What is required => Starting with the first line of the records, write out each line exactly until you have included the line containing "Task: Open the 批注 annotation menu tab".

- Opening Delimiter -

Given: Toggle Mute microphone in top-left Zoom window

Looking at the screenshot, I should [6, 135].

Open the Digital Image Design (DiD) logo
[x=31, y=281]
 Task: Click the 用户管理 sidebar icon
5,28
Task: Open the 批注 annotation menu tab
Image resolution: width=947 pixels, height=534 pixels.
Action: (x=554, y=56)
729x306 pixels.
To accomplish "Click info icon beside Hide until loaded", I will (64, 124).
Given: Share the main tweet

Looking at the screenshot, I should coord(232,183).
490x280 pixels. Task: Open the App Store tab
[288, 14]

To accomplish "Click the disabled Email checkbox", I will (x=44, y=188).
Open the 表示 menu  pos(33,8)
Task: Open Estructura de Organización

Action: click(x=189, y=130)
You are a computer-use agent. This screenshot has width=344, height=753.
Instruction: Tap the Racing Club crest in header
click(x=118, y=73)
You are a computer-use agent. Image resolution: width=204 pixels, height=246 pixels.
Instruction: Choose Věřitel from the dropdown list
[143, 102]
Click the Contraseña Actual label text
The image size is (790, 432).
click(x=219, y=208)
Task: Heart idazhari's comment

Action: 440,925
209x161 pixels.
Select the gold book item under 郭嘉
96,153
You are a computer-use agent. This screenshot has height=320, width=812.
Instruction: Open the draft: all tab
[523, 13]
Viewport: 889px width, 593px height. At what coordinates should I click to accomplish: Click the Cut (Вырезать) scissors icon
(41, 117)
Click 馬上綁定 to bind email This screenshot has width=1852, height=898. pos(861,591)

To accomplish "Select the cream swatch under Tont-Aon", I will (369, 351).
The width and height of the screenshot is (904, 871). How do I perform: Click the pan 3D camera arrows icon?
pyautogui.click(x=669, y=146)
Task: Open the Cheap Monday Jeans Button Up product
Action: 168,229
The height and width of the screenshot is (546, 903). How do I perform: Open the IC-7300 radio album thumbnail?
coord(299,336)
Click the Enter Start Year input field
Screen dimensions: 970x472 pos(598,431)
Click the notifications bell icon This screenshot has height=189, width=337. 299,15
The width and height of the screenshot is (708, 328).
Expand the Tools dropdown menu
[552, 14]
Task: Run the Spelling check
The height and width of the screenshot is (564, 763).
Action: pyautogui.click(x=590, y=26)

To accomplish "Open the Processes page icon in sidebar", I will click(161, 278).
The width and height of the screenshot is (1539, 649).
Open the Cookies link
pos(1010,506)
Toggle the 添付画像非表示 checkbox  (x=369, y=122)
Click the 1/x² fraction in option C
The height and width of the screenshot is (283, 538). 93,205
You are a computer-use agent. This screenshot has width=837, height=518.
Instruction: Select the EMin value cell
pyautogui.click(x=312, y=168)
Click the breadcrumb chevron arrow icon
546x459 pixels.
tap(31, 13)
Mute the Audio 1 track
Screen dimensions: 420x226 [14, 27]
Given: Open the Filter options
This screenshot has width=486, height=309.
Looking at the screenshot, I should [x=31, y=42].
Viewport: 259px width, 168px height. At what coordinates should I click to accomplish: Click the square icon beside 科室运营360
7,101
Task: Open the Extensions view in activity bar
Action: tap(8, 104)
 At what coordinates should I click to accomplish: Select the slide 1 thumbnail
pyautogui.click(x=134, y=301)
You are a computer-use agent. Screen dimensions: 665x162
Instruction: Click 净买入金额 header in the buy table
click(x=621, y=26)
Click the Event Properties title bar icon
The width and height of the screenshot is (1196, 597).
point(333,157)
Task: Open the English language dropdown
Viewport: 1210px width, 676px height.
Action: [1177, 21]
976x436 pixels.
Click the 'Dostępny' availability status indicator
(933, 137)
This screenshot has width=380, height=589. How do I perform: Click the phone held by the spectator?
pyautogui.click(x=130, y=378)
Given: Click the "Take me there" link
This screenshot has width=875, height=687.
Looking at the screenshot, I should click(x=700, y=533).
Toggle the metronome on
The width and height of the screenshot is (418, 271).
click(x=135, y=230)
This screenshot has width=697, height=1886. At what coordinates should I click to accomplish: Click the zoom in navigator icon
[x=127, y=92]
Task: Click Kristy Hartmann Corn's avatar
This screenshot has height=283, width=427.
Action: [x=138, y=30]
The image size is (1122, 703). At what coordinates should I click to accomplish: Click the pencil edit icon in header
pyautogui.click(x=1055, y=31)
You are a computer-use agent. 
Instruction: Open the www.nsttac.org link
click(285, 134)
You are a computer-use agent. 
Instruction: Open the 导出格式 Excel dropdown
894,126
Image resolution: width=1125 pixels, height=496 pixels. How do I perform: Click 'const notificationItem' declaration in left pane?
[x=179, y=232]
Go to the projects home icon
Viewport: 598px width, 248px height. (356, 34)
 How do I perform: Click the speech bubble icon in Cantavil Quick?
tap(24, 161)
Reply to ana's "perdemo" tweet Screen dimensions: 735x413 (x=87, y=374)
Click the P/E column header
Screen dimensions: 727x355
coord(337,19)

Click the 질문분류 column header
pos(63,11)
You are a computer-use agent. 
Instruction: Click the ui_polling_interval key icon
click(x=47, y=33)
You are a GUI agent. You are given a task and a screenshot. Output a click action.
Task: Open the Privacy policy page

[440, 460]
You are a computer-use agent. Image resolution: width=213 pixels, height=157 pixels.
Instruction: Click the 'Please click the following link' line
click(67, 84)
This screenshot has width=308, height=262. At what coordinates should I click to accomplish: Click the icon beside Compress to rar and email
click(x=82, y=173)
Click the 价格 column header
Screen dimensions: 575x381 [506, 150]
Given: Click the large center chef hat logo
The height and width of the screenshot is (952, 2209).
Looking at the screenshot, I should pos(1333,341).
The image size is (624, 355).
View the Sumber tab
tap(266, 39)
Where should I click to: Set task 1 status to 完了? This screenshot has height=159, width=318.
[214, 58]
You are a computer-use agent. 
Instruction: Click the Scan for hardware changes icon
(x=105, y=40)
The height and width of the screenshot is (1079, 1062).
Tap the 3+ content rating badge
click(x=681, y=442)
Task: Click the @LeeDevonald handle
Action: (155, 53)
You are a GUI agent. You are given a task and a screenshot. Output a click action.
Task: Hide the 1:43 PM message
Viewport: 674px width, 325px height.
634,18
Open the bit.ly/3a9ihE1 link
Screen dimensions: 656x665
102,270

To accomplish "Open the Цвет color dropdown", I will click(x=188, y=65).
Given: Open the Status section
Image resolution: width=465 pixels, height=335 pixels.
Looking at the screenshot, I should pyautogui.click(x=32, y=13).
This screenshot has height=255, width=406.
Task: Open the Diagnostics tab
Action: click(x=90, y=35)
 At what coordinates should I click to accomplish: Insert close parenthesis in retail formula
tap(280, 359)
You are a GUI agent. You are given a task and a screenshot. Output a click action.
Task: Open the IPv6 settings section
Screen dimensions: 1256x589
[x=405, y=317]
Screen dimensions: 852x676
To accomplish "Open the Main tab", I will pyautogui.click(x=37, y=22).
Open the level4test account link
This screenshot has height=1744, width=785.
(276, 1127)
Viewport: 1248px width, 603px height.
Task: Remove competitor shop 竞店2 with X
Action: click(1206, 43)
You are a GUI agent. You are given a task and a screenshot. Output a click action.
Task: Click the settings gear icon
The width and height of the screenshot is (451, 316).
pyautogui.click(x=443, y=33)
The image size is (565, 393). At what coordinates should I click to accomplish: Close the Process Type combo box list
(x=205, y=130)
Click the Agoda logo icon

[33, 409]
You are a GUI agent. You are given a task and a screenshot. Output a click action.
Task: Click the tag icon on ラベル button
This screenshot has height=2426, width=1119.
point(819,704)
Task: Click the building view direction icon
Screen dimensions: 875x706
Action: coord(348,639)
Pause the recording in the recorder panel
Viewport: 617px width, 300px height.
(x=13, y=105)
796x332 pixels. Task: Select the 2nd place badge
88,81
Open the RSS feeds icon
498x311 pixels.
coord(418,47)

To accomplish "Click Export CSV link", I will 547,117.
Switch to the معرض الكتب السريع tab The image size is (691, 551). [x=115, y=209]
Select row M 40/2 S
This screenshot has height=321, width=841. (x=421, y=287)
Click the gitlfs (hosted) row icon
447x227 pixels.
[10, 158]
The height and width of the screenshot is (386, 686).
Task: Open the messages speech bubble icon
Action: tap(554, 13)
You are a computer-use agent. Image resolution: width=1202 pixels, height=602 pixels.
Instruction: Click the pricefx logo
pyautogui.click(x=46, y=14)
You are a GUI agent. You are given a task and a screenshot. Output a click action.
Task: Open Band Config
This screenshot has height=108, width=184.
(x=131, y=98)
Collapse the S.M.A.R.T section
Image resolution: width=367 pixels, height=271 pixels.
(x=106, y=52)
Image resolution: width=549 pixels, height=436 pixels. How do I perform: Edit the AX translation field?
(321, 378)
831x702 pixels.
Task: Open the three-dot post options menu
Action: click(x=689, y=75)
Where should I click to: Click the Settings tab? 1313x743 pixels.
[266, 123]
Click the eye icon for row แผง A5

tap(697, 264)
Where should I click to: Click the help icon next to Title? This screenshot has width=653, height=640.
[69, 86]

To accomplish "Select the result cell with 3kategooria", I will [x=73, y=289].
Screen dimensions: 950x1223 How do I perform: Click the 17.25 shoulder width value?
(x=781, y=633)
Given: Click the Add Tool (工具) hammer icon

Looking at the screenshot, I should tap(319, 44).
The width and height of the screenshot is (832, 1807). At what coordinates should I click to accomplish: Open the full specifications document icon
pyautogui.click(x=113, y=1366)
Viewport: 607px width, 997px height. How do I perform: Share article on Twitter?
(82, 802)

- Closing Delimiter -

Output of the task =>
Given: Toggle Mute microphone in top-left Zoom window

Looking at the screenshot, I should [6, 135].

Open the Digital Image Design (DiD) logo
[x=31, y=281]
 Task: Click the 用户管理 sidebar icon
5,28
Task: Open the 批注 annotation menu tab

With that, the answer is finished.